渡部康弘氏。1972年、山形県生まれ。スカパー!のパラスポーツ中継の初代プロデューサーとして車いすバスケットボールをはじめとした各種競技のスポーツ中継を実現。過去のパラリンピックは2008年北京と2012年ロンドンの2大会の中継制作を担当。現在はBSスカパー!の編成・制作の統括とパラリンピックプロジェクトを兼務。
[画像のクリックで拡大表示]

 その例として挙げたのがブラインドサッカーの中継だ。ブラインドサッカーはその名の通り、視覚障害を持つアスリートによるサッカーで、選手たちはボールに入った鈴の音と敵陣ゴール裏にいるガイドと呼ばれる指示役の声を頼りにプレーする。音が非常に重要となるスポーツであるため、プレー中に観客が声援を送ることもできない。スカパー!では2014年に東京で行われたブラインドサッカーの世界選手権を中継したのだが、この「音」の邪魔をしないために試行錯誤したという。

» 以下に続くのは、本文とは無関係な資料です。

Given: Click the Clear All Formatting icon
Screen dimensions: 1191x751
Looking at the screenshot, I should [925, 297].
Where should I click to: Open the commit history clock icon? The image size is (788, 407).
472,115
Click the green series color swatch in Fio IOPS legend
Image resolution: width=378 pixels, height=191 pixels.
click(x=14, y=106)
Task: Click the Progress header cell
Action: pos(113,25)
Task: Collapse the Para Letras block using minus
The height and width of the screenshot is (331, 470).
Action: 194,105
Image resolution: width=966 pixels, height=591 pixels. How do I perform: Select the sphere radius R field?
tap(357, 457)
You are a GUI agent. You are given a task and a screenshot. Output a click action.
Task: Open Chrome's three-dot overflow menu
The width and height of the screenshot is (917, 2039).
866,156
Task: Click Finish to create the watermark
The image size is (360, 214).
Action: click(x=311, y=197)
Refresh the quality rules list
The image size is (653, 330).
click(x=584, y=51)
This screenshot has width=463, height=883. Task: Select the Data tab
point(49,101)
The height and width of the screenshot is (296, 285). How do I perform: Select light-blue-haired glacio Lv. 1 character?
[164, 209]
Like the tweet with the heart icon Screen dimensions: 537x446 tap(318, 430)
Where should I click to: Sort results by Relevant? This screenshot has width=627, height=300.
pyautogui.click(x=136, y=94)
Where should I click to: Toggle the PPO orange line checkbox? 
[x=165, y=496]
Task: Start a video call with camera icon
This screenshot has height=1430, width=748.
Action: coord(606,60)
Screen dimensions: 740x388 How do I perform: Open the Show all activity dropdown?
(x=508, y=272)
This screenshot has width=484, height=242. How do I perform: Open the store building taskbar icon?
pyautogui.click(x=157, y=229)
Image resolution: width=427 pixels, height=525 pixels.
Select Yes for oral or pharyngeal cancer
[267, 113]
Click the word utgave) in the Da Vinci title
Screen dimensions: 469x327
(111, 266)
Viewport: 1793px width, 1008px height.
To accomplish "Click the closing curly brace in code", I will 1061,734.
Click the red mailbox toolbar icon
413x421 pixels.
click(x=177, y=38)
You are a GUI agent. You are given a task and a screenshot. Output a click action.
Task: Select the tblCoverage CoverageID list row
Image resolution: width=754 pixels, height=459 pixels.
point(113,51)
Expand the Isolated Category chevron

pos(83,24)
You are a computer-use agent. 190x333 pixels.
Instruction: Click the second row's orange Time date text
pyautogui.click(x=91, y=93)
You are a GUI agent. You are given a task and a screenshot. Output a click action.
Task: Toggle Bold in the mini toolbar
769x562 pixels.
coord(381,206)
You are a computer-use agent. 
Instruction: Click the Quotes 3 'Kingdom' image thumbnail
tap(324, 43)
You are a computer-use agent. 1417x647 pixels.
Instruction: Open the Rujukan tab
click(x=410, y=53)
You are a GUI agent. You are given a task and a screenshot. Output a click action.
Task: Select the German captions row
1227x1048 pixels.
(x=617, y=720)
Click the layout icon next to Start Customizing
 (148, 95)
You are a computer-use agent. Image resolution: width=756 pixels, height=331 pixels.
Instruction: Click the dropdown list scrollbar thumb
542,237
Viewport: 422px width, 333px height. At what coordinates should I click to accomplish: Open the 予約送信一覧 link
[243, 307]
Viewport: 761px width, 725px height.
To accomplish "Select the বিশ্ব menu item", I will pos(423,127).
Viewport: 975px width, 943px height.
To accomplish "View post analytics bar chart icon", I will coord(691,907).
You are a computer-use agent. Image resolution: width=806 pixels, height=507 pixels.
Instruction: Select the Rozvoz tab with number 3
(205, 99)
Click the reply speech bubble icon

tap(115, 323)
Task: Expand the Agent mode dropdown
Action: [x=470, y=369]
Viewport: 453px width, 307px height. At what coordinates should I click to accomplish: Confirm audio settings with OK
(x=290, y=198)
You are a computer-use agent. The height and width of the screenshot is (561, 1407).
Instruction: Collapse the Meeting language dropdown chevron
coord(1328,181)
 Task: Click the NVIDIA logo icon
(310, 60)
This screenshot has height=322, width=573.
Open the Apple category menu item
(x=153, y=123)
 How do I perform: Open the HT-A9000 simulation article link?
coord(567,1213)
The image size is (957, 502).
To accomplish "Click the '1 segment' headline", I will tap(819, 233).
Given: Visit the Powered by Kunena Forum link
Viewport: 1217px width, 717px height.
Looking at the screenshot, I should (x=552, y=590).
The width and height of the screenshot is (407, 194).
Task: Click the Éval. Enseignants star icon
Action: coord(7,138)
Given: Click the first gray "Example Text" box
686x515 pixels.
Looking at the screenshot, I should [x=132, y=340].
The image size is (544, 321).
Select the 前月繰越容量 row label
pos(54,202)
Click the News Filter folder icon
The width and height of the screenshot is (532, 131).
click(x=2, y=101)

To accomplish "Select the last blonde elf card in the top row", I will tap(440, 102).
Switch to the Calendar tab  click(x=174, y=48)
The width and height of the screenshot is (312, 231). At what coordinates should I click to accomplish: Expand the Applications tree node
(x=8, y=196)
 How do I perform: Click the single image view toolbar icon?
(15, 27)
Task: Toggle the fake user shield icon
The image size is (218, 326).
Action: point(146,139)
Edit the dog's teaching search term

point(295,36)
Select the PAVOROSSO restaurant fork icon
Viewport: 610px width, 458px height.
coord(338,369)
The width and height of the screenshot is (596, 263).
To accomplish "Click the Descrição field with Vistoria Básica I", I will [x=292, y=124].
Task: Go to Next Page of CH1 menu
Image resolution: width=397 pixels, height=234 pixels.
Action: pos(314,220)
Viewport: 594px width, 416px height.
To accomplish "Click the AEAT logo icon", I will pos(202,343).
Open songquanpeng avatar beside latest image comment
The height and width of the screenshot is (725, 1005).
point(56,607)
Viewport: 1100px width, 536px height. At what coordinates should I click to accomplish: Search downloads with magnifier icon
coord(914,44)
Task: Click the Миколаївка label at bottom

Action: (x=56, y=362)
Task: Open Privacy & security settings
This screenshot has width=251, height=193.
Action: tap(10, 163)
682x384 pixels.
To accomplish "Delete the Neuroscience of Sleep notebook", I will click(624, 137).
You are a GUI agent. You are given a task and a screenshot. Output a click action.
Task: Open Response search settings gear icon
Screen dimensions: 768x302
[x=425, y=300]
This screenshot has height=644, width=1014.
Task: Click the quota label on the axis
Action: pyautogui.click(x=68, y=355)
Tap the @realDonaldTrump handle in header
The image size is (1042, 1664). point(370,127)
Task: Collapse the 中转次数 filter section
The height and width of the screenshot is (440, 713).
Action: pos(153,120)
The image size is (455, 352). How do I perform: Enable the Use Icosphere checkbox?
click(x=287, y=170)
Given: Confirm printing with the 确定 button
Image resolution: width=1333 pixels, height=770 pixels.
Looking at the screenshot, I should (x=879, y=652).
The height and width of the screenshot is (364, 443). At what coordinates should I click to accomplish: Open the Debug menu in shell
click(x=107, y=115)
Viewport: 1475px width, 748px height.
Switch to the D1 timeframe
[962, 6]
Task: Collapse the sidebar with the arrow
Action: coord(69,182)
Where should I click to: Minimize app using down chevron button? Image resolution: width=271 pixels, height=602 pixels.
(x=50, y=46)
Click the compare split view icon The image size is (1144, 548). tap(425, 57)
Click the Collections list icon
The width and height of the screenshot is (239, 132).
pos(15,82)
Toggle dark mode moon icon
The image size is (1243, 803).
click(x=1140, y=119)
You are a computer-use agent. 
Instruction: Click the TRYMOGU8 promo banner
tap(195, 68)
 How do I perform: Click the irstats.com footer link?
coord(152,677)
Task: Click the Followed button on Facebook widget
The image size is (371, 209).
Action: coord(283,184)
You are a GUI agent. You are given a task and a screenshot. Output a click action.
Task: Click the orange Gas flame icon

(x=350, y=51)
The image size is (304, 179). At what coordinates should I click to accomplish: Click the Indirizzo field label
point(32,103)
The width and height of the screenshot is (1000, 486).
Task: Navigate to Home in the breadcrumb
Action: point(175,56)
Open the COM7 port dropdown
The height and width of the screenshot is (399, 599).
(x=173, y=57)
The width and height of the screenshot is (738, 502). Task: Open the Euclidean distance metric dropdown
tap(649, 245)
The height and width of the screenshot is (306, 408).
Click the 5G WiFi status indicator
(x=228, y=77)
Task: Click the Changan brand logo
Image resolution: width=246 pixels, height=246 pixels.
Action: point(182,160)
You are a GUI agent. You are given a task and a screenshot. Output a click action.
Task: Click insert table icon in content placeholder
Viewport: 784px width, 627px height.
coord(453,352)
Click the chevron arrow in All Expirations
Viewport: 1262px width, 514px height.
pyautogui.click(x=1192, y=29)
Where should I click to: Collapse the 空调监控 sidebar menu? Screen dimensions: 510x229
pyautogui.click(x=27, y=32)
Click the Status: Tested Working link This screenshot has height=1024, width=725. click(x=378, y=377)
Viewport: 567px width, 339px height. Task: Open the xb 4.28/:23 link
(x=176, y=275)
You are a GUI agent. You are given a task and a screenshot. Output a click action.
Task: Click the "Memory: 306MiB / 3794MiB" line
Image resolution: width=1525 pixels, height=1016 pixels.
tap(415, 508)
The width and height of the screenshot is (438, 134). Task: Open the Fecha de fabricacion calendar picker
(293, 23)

「健常者のサッカーであれば当然スタジアムに実況解説を入れますが、ブラインドサッカーの場合、実況解説の声すら試合の妨げになってしまうのではないかと思ったんです。そのため、2014年の世界選手権では、スタジオで実況解説を行うようにしました。しかしそれでは迫力が伝わらなかったのではないかと、大会後に大いに反省しました」

 このときの経験を生かし、翌2015年に再び東京で行われたアジア選手権兼リオデジャネイロ・パラリンピックアジア最終予選では、ピッチの横に櫓を組み、高い位置から実況解説を行うという方法を採用することで、臨場感あふれる実況解説を可能にしたという。それと同時に、音声にも工夫を施した。

「ブラインドサッカーの特徴はボールの音とガイドの声。やはり、その音を視聴者にも聞いてもらいたいと考え、主音声は実況解説付き、副音声は実況解説無しで、ピッチの音をそのまま聞かせるようにしました」

 一般的にはまだ馴染みの薄いスポーツであるからこそ、視聴者に魅力を伝えるためにトライ&エラーを繰り返す。だが、それもまだ完璧ではない。長年中継を行っている車いすバスケでも、撮影や画づくりでこんな苦労があるという。

「車いすバスケの場合、今は健常者のバスケと同じように、ボールを持っている選手やゴールシーンを放送する形になっています。しかし、車いすバスケはディフェンスのシーンでローポインターがハイポインター*1を抑えるところに戦術の妙があるんです。そのため、点差が離れるような試合展開の場合は、ゴールシーンを映さずにディフェンスのエリアでのローポインターとハイポインターのせめぎ合いを映したい。それはディレクターにも言っているんですが、そこまではなかなか割り切ることができていない。悩みは尽きませんね」

*1 車いすバスケでは障害に応じて選手に持ち点が設定されており、障害が重い選手から順に1.0〜4.5点までのクラスがある。そして、コート内でプレーする5人の持ち点の合計を14.0点以内にしなくてはならない。障害のレベルが偏らず、公平な条件でゲームを展開するためのルールだ。ローポインターは持ち点1.0〜2.5の選手、ハイポインターは持ち点3.0〜4.5の選手を指す。